Various lodgings were built up on the grounds of Thornton’s Battersea Rise, where some of the Clapham community’s members — including More and Wilberforce — stayed for certain lengths of time. Thornton said, “I am in hopes some good may come of our Clapham system,” and he described Wilberforce in particular as, “a candle that should not be hid under a bushel.” As we will see in the second installment of our More and Wilberforce comic series (coming early 2025), Wilberforce did indeed exemplify the light that we Christians are to shine to a lost and increasingly dark world.
But Wilberforce did not work alone; he and More worked closely with each other and the many other faithful members of the Clapham community over the years.
As the psalmist says in Psalm 133,
Behold, how good and pleasant it is
when brothers dwell together in unity!
It is like the precious oil on the head,
running down on the beard,
on the beard of Aaron,
running down on the collar of his robes!
It is like the dew of Hermon,
which falls on the mountains of Zion!
For there the Lord has commanded the blessing,
life forevermore.
In order to achieve the common good that God has called us to, we, as Christians, must learn to work well together, to live together in unity. Then God will bless our efforts, if we are striving together to achieve his will for our own lives, the lives of each other, and the good of the world around us.
And as Jesus told his disciples shortly before he died, “A new commandment I give to you, that you love one another: just as I have loved you, you also are to love one another. By this all people will know that you are my disciples, if you have love for one another.” (John 13:34-35)
No matter what we are doing for Christ to further his Kingdom, the Church, it must be done with and out of love, otherwise we are no different than the world around us.
As St.
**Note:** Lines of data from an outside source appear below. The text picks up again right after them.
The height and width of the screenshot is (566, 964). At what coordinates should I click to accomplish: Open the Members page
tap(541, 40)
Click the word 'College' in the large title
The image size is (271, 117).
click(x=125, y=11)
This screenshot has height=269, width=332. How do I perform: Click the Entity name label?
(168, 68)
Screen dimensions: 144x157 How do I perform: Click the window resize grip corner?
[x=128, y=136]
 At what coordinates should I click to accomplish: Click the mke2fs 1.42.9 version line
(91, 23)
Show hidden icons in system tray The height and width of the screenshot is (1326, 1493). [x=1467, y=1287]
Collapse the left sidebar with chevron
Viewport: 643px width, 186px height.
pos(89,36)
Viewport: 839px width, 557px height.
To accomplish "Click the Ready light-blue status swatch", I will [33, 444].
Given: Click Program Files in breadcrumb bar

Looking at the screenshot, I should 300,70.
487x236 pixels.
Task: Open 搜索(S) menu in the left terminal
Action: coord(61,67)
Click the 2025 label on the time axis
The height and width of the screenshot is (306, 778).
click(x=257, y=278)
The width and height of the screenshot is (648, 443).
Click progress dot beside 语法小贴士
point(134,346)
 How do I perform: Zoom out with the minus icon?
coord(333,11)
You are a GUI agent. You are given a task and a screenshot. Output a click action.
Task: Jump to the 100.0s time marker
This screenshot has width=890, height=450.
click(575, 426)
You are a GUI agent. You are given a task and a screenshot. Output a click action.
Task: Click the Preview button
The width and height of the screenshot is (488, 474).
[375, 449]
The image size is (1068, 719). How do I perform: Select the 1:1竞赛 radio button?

Paul taught us, “ If I speak in the tongues of men and of angels, but have not love, I am a noisy gong or a clanging cymbal. And if I have prophetic powers, and understand all mysteries and all knowledge, and if I have all faith, so as to remove mountains, but have not love, I am nothing. If I give away all I have, and if I deliver up my body to be burned, but have not love, I gain nothing.” (1 Corinthians 13:1-3)
If you feel like your contribution isn’t much, remember what Mother Teresa taught us: “We can do no great things, only small things with great love.”